C’è un terzo aspetto da inserire nella lista degli effetti positivi che il lockdown ha avuto per gli animali selvatici, ed è la riduzione di anfibi e rettili uccisi lungo le strade – elemento di non poco conto, se si considera il declino di questi gruppi, anche in Italia (Scienza in rete ne ha parlato qui). «Analizzando i dati raccolti da un gruppo di recupero rettili che opera in otto diverse località lombarde, abbiamo visto una significativa riduzione di rospi e rane investiti; una simile diminuzione l’abbiamo riscontrata anche per due diverse specie di lucertole».
Il brutto e il cattivo
Se queste osservazioni sono il good della ricerca, qual è la parte bad and ugly? Innanzitutto, anche alcune specie aliene invasive possono aver beneficiato della chiusura generalizzata. In questo caso, i dati raccolti sul campo sono limitati ad alcune osservazioni in una piccola area del Piemonte e riguardanti la minilepre (Sylvilagus floridanus), una specie introdotta in Italia dal nord America a scopo venatorio negli anni ’60 che può avere effetti negativi, sia in termini di competizione per territorio e risorse, sia per esempio per la trasmissione di patogeni, sulle “cugine” autoctone. La popolazione osservata non è aumentata durante l’antropausa ma, come altre specie, ha mostrato un incremento dell’attività diurna.
In aggiunta a questo piccolo scorcio di monitoraggio dal campo, un secondo, indiretto elemento che suggerisce come del lockdown possano aver beneficiato anche specie invasive viene dai questionari distribuiti tra parchi naturali nazionali e regionali. «È emerso – tutto sommato poco sorprendentemente – che molti di essi non hanno potuto portare avanti molte attività correlate all’eradicazione delle specie aliene e/o alla tutela di quelle autoctone», spiega Manenti. «E poiché il lockdown ha coinciso con la stagione riproduttiva di molte specie, è possibile che vi siano effetti negativi sul medio-lungo termine.

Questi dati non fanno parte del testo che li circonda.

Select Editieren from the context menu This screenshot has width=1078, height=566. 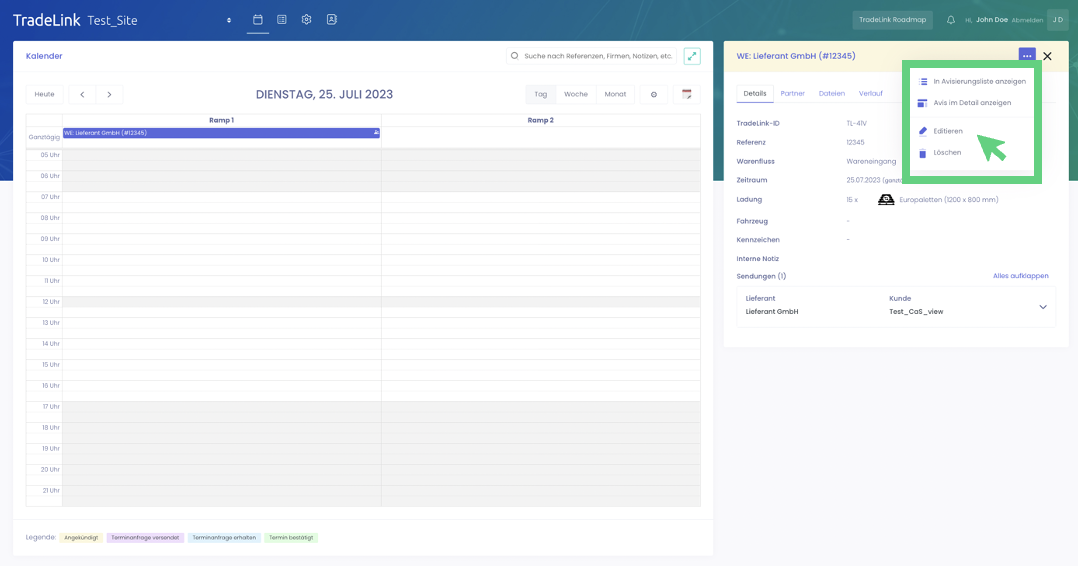(x=947, y=131)
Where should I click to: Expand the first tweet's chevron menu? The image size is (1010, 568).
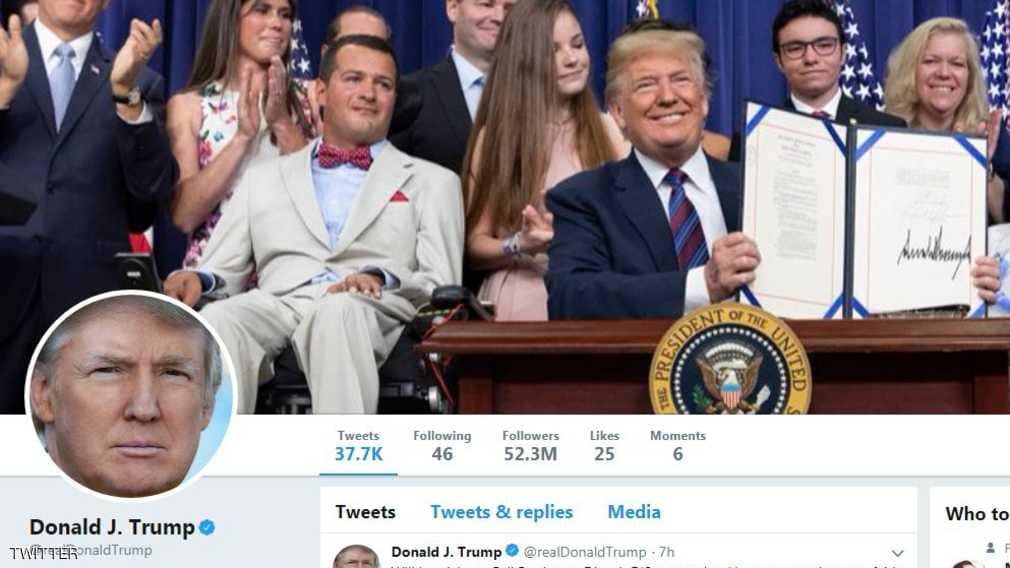coord(897,553)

Alcuni dei partecipanti al questionario hanno anche evidenziato come la mancanza di barriere umane possa aver portato le specie invasive ad allargarsi anche in nuovi areali».

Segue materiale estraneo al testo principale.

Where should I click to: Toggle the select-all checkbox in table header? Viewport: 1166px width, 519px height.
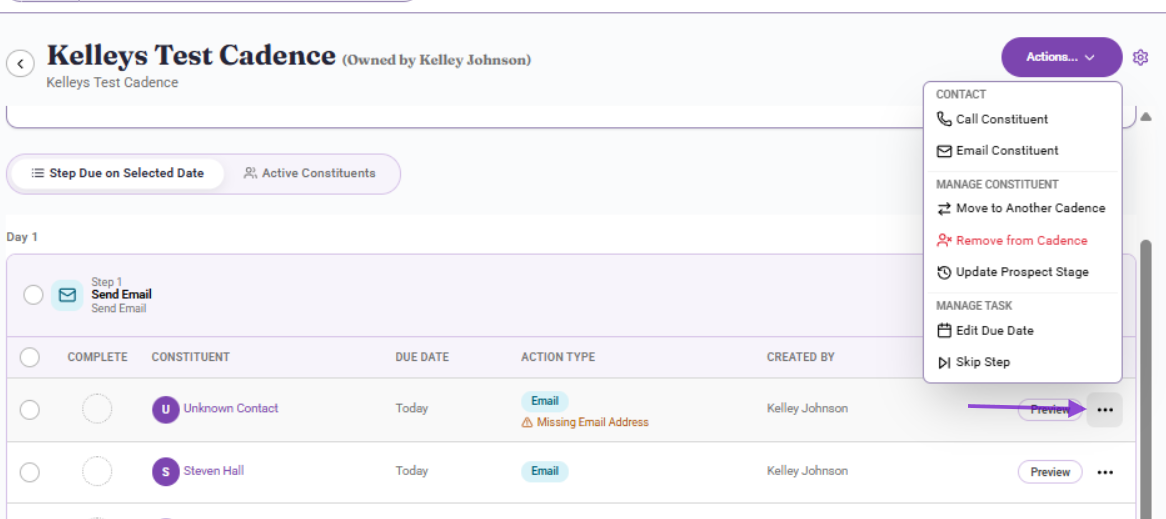coord(30,358)
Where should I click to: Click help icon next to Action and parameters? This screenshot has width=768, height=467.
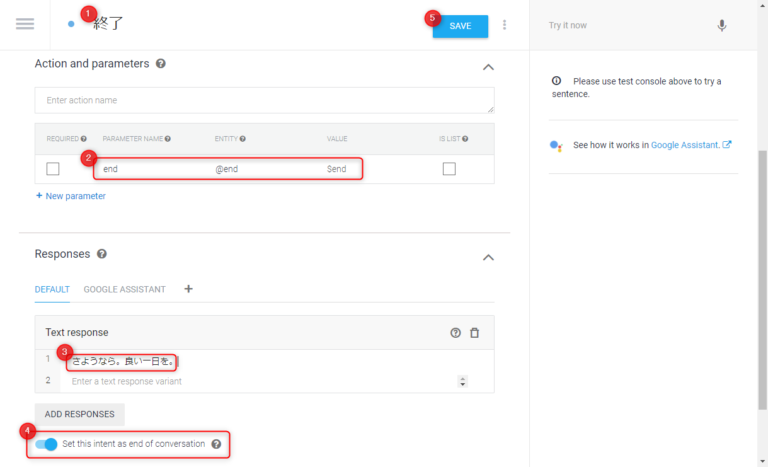pyautogui.click(x=161, y=64)
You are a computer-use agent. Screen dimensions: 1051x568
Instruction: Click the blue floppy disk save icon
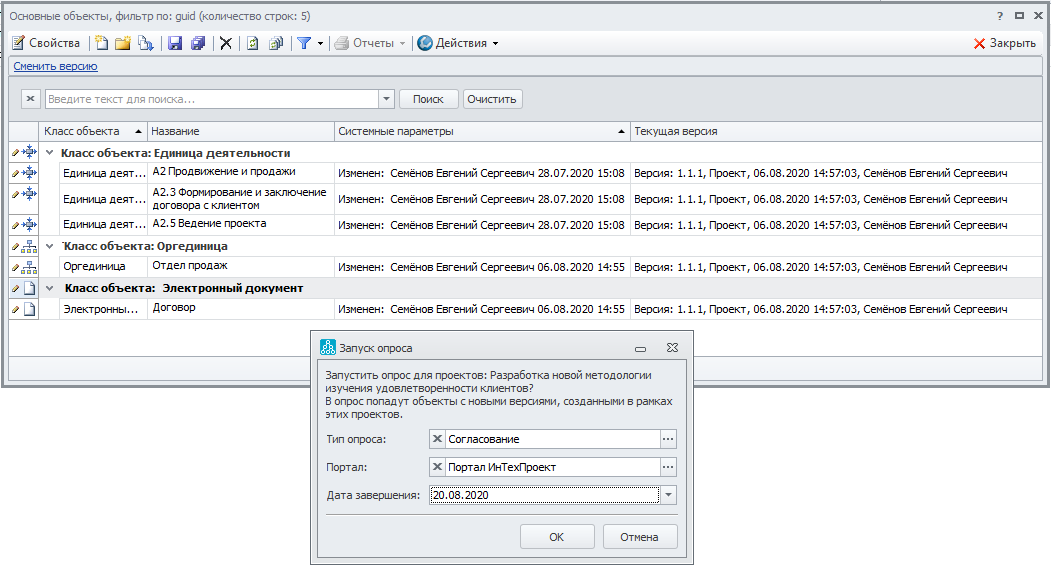coord(175,43)
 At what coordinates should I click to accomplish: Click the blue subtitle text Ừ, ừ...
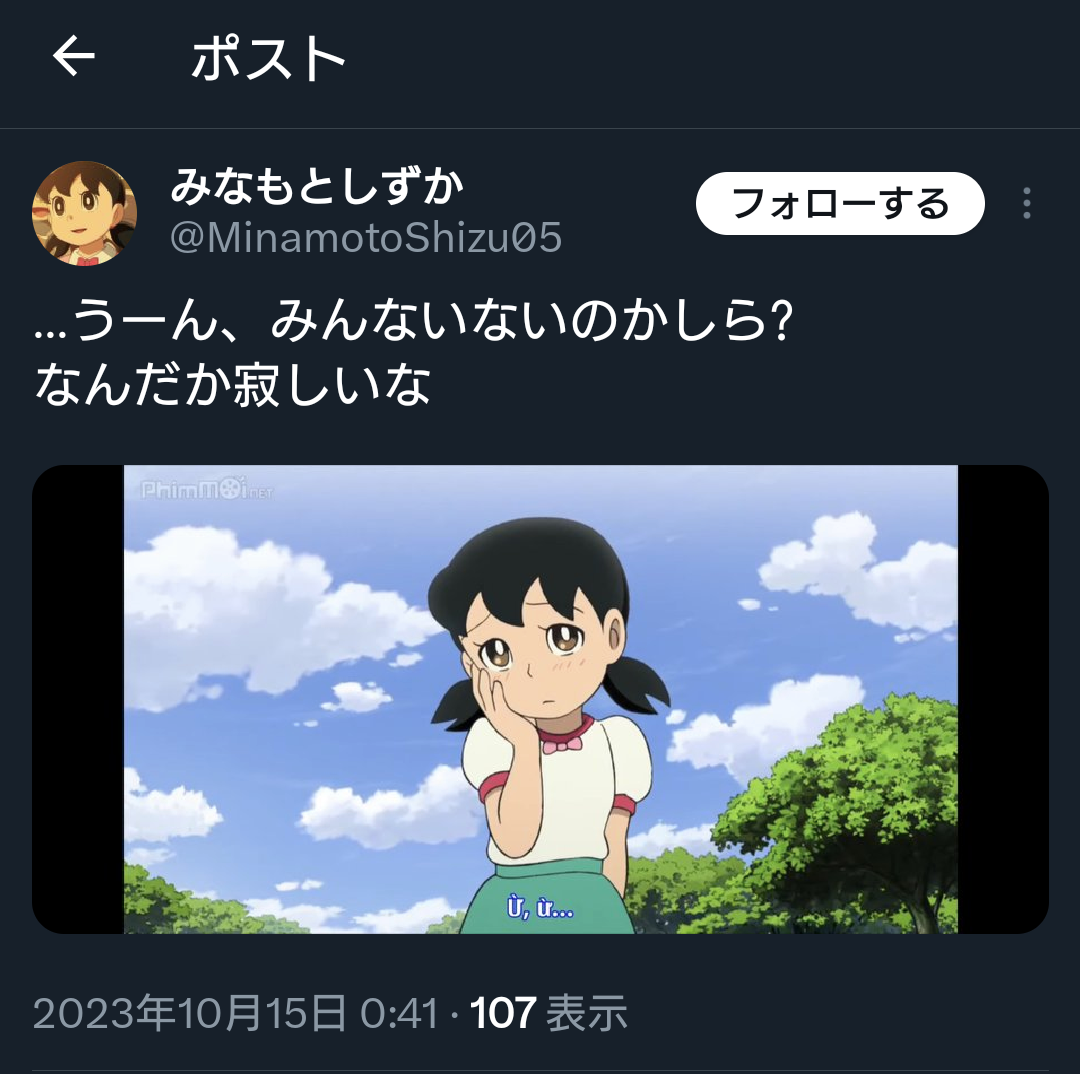[x=540, y=907]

A ciò, osservano i ricercatori, si aggiunge il diminuito controllo nelle aree naturali, che potrebbe aver determinato un aumento del bracconaggio, come avvenuto anche in alcuni Paesi africani e asiatici.
Tutela della biodiversità: la lezione del lockdown
«Questo è il primo studio che cerca di quantificare gli effetti del lockdown sull’ambiente naturale, o meglio sui suoi abitanti. Ma ci sono molti altri aspetti che sarebbe importante indagare», commenta Manenti. «Per esempio, abbiamo trovato scarsissime notizie riguardanti gli invertebrati, che pure sono un elemento fondamentale della biodiversità e il cui declino è stato registrato in molte aree del mondo. Così come non è stato possibile condurre ricerche sul campo per gli animali marini. Ancora, sarebbe interessante andare a indagare gli effetti indiretti del lockdown: sappiamo che l’inquinamento ambientale, che ha effetti negativi importanti sul benessere di molte specie, è diminuito ma non sappiamo quanto questo abbia influenzato la fauna selvatica».
Comunque, conclude il ricercatore, a livello preliminare questo studio indica chiaramente come una riduzione della pressione antropica, sebbene temporanea, abbia effetti già a breve termine su diversi aspetti della biodiversità. «A mio parere, alcune situazioni potrebbero anche essere almeno parzialmente replicate, per esempio chiudendo occasionalmente strade note per essere frequentate da rane e rospi. Inoltre, dobbiamo considerare che il lockdown ha avuto conseguenze economiche e sociali, per cui anche le attività volte alla conservazione della biodiversità potranno risentirne nel lungo termine: sarà però importante investire su di esse se vogliamo tutelare la biosfera»; tanto più ora che Covid-19 ci ha chiaramente ricordato quale effetto, compreso l’emergere di patogeni, possono avere le attività umane sull’ambiente.